Phonemic retrieval deficits may underly some of the phonological production errors of aphasic adults in immediate repetition. This study examined the influence of real and nonsense distractor words on the retrieval of real and nonsense target words in an anomic aphasic woman (RL) with a phonological retrieval deficit but relatively preserved immediate memory, using a deferred repetition paradigm. The experimental task involved presentation of pairs of Consonant-Vowel-Consonant (CVC) stimuli, each pair consisting of a target word and a distractor word. Target and distractor words were either real or nonsense words, with distractors varying in their phonetic similarity to target words. RL was required to retrieve target words following presentation of real and nonsense distractors. The number of errors produced on deferred target repetition based on distractor type and error type were determined. RL's performance was influenced by the lexical nature of the target, the phonetic similarity/dissimilarity between the target and distractor, as well as the lexical relationship between the target and distractor. RL produced significantly more errors on nonsense than real target words, regardless of distractor type.

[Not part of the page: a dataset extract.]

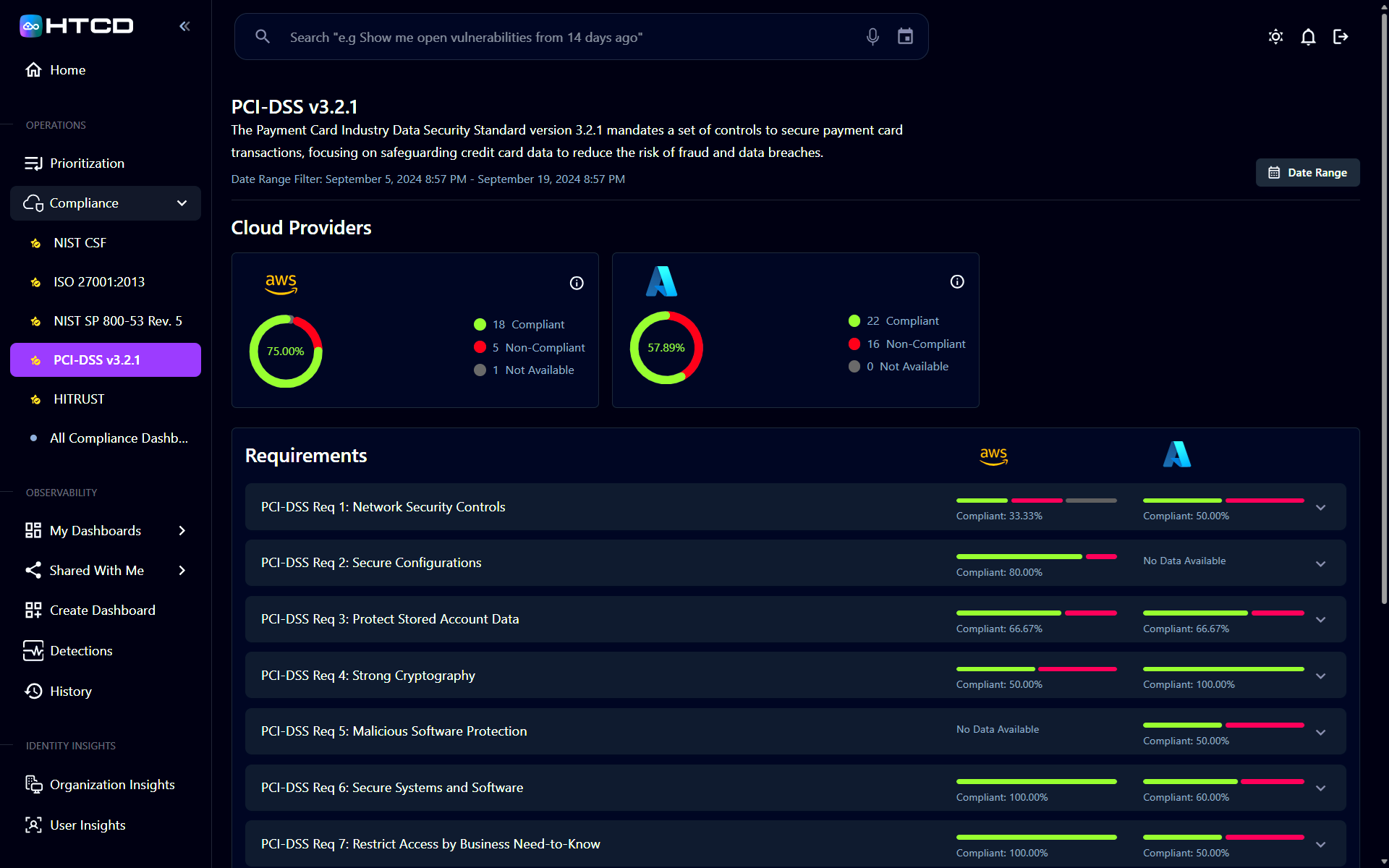Collapse the left sidebar
Image resolution: width=1389 pixels, height=868 pixels.
click(184, 25)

Errors for retrieving real target words were significantly prevalent in two conditions: when target and distractor were real words that were very phonetically similar and when real targets were paired with nonsense distractors that were completely phonetically dissimilar. These two conditions resulted in different types of errors: phonetic similarity errors reflect segmental interference of the distractor whereas phonetic dissimilarity reflect resource allocation problems in retrieving novel information. These performance patterns provide additional insight into the phonological retrieval deficit underlying anomic aphasia.